• **What to produce**
In the data below, find every line with the string "agent" and pull it out.

-- Supplied entries follows --

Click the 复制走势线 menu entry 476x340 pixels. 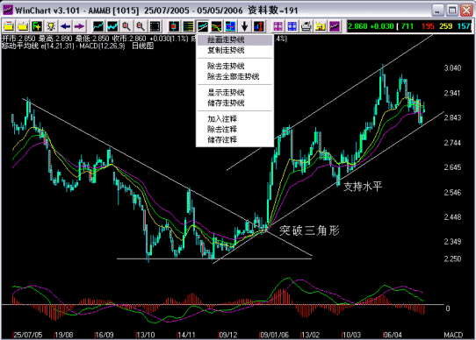[226, 50]
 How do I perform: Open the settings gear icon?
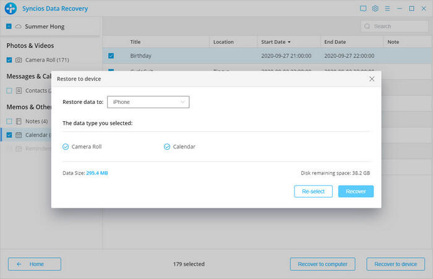(375, 9)
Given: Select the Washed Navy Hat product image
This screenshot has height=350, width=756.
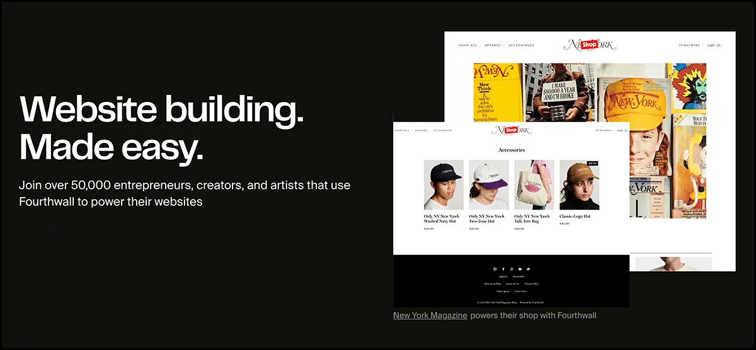Looking at the screenshot, I should tap(444, 184).
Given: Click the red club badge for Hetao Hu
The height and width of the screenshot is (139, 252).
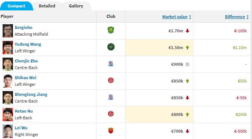Looking at the screenshot, I should coord(111,114).
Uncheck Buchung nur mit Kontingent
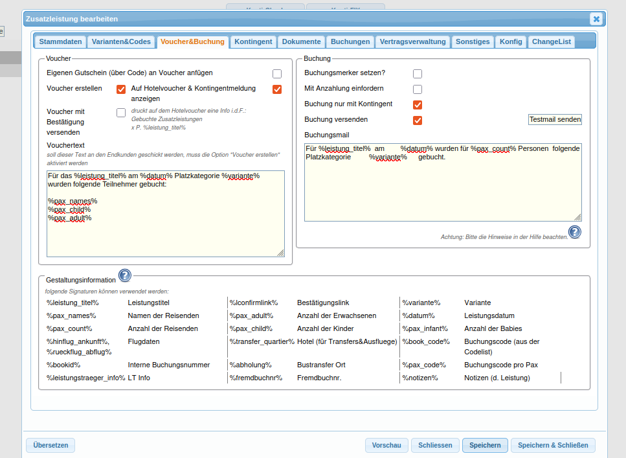This screenshot has height=458, width=626. coord(418,105)
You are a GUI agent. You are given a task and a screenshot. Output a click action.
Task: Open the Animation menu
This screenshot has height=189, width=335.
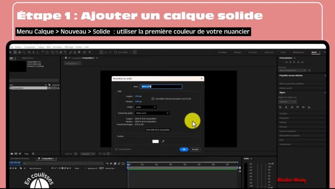58,47
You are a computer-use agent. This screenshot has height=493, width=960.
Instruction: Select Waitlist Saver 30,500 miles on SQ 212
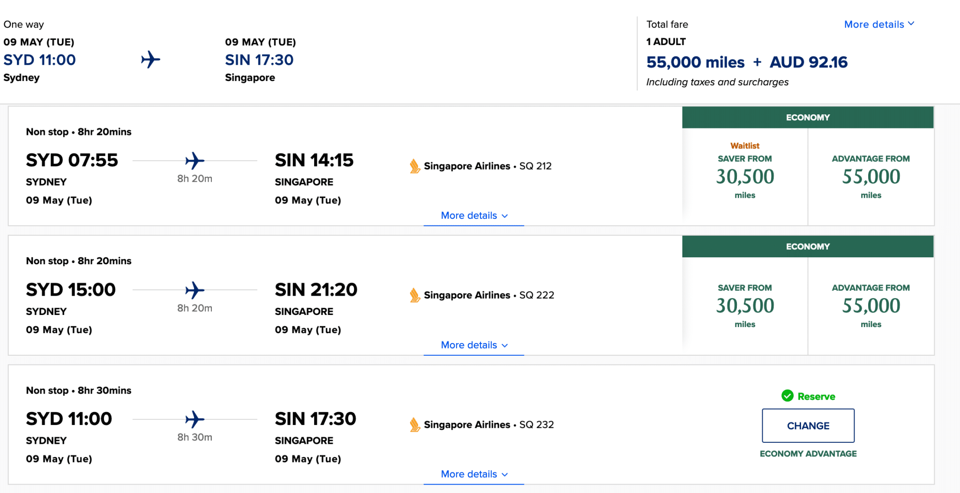pos(745,176)
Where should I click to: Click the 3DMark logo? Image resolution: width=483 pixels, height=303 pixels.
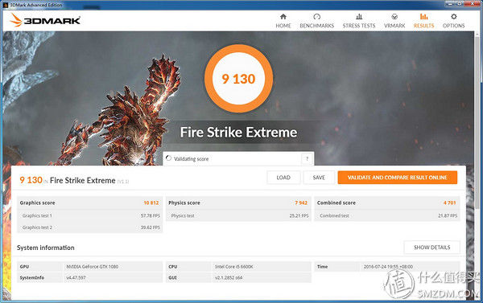click(45, 20)
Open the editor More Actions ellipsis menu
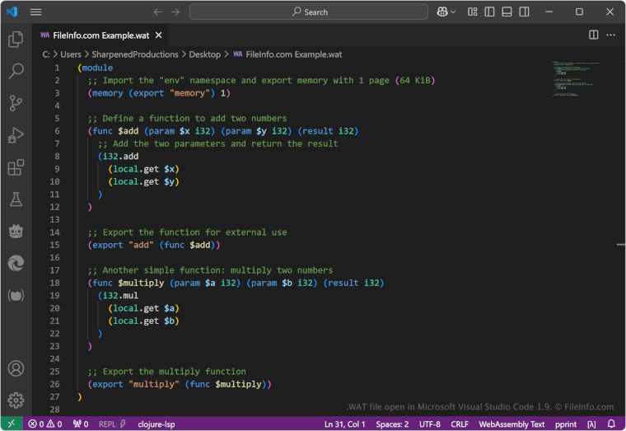 click(611, 35)
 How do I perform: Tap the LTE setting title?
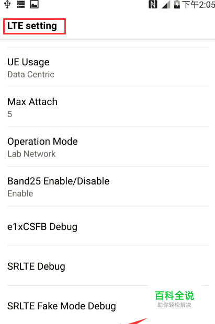32,26
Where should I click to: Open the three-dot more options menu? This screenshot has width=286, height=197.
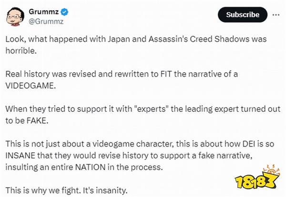click(x=276, y=15)
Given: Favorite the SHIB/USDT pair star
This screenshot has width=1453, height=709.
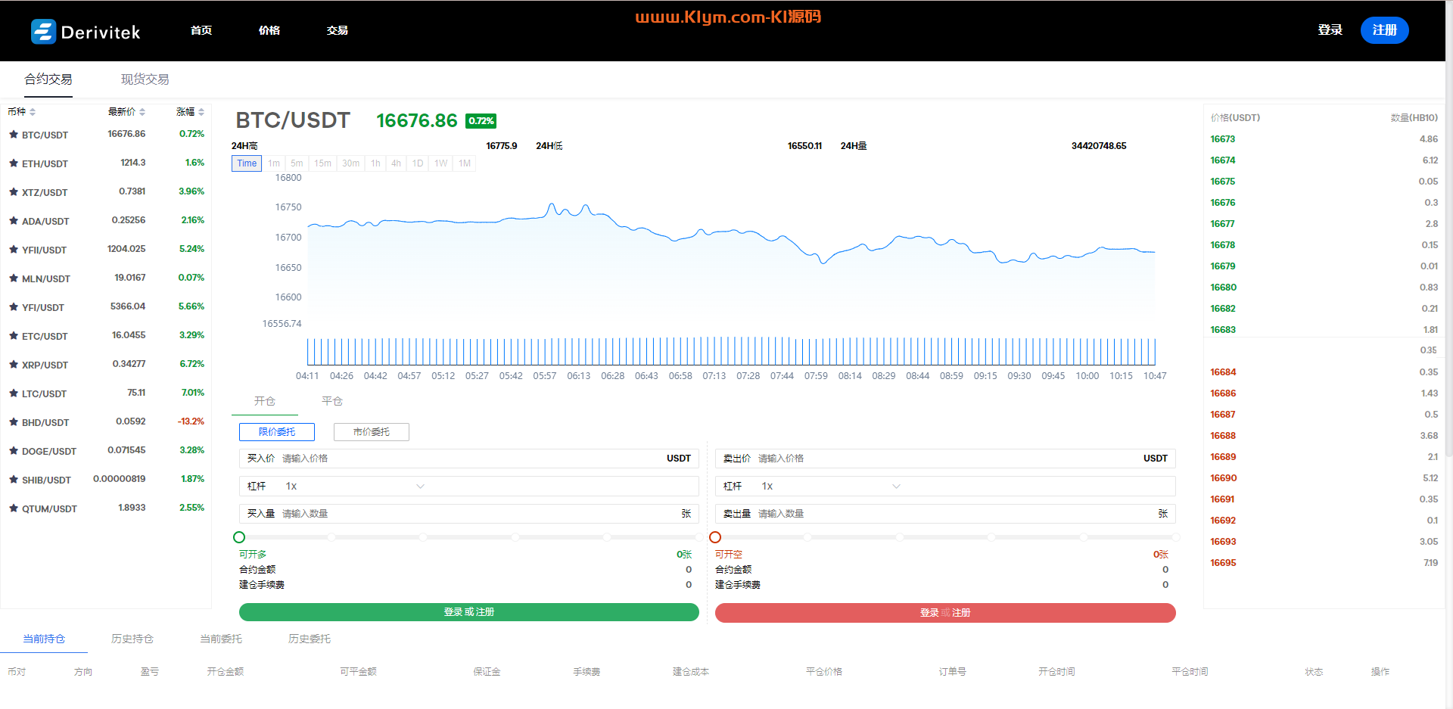Looking at the screenshot, I should (x=14, y=480).
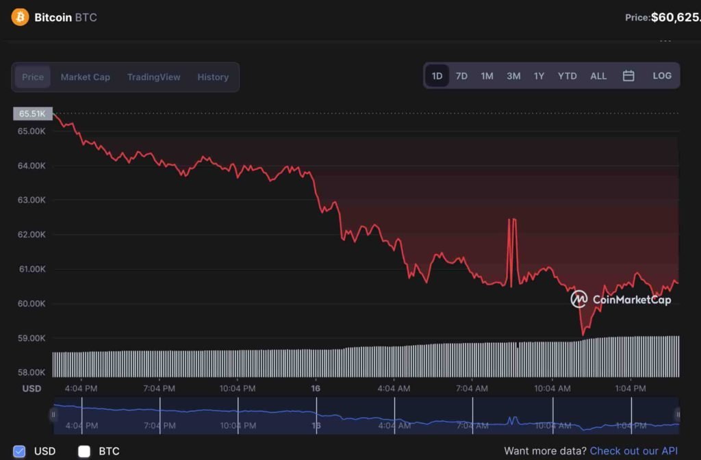Click the 65.51K price label marker
The width and height of the screenshot is (701, 460).
[32, 114]
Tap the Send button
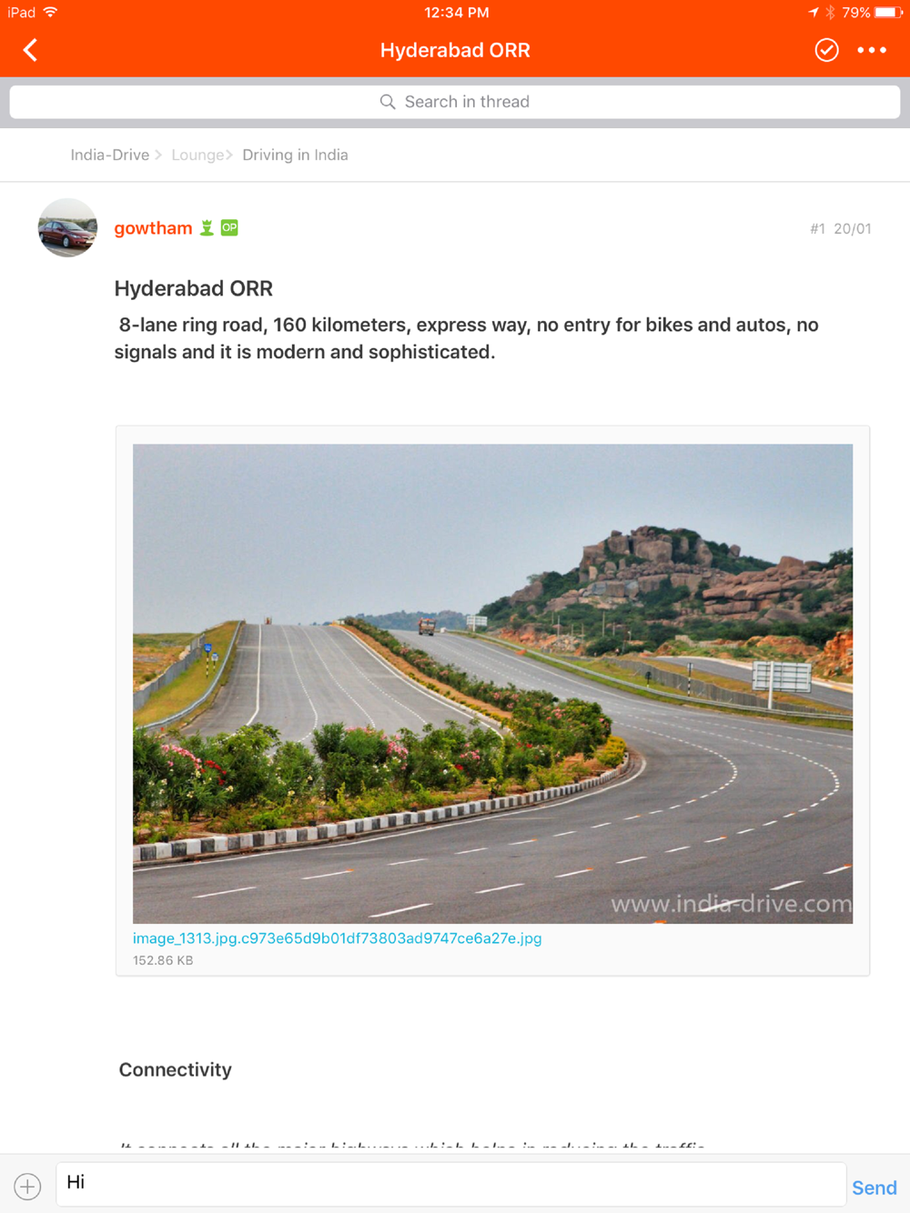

-- Supplied entries concluded --

• **Response area**
You are a GUI agent. You are given a task and a screenshot. Output a click action.
You are a computer-use agent. This screenshot has height=493, width=960.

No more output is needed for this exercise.